The Quality Specialist is responsible for supporting and administering key elements of the Quality Management System (QMS) to ensure compliance with applicable regulatory requirements and company procedures. This role will work independently to manage quality system processes, support continuous improvement activities, and help maintain compliance with FDA and international quality standards applicable to the medical device industry.

• →Administer and maintain various elements of the Quality Management System (QMS), including:
  • →Corrective and Preventive Action (CAPA) system
  • →Field Action system
  • →Management Review
  • →Nonconformance system
  • →Additional quality system processes as assigned
• →Ensure quality records and documentation are complete, accurate, and compliant with internal procedures and regulatory requirements.
• →Support investigations, root cause analysis, and follow-up activities related to quality issues and nonconformances.
• →Monitor quality system activities and help ensure timely completion of assigned tasks.
• →Assist with internal audits, external audits, and regulatory inspections as needed.
• →Collaborate cross-functionally with internal departments to support quality and compliance objectives.
• →Identify opportunities for process improvement and support implementation of corrective actions.
• →Maintain compliance with FDA 21 CFR Part 820, QMSR, ISO 13485, and applicable company procedures.

• 1–3 years of experience in the medical device industry required.

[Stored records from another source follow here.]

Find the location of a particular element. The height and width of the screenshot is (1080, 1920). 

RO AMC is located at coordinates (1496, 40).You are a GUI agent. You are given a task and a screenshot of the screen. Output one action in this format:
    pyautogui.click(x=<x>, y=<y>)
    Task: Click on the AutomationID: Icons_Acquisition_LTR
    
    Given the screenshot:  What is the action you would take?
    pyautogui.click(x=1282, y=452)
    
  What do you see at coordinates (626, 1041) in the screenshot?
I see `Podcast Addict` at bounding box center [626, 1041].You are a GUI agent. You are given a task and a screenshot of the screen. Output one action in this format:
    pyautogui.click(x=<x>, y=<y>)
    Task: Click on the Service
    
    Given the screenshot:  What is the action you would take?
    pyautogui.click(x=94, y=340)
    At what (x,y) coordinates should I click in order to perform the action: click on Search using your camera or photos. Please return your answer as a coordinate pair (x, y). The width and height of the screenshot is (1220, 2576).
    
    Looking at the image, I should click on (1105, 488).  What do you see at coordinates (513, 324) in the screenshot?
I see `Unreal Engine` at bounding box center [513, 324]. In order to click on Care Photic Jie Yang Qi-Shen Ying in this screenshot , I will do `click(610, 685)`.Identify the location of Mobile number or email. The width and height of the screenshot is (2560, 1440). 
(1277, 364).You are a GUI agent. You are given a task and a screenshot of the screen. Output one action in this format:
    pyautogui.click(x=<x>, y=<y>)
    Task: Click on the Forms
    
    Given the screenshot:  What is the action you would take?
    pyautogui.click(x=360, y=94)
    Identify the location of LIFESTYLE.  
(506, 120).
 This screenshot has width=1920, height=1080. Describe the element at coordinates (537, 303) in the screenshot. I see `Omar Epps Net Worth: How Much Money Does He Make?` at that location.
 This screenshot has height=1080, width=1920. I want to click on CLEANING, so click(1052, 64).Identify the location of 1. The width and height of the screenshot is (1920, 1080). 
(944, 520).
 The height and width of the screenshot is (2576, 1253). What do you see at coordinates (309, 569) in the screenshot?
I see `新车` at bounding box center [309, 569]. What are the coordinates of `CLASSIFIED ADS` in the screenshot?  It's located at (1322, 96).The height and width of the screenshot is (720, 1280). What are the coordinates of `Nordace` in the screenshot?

• Experience working with software applications, electronic quality systems, and database-driven tools required.
• Experience creating, maintaining, and managing databases, logs, trackers, or similar quality system records required.
• Experience working within a Quality Management System (QMS) environment required.
• Familiarity with FDA 21 CFR Part 820 and Quality Management System Regulation (QMSR) requirements required.
• Experience with ISO 13485 preferred.
• Ability to manage tasks and quality system activities independently with minimal supervision.
• Strong organizational skills and attention to detail.
• Effective written and verbal communication skills.
• Proficiency with Microsoft Office and electronic quality systems preferred.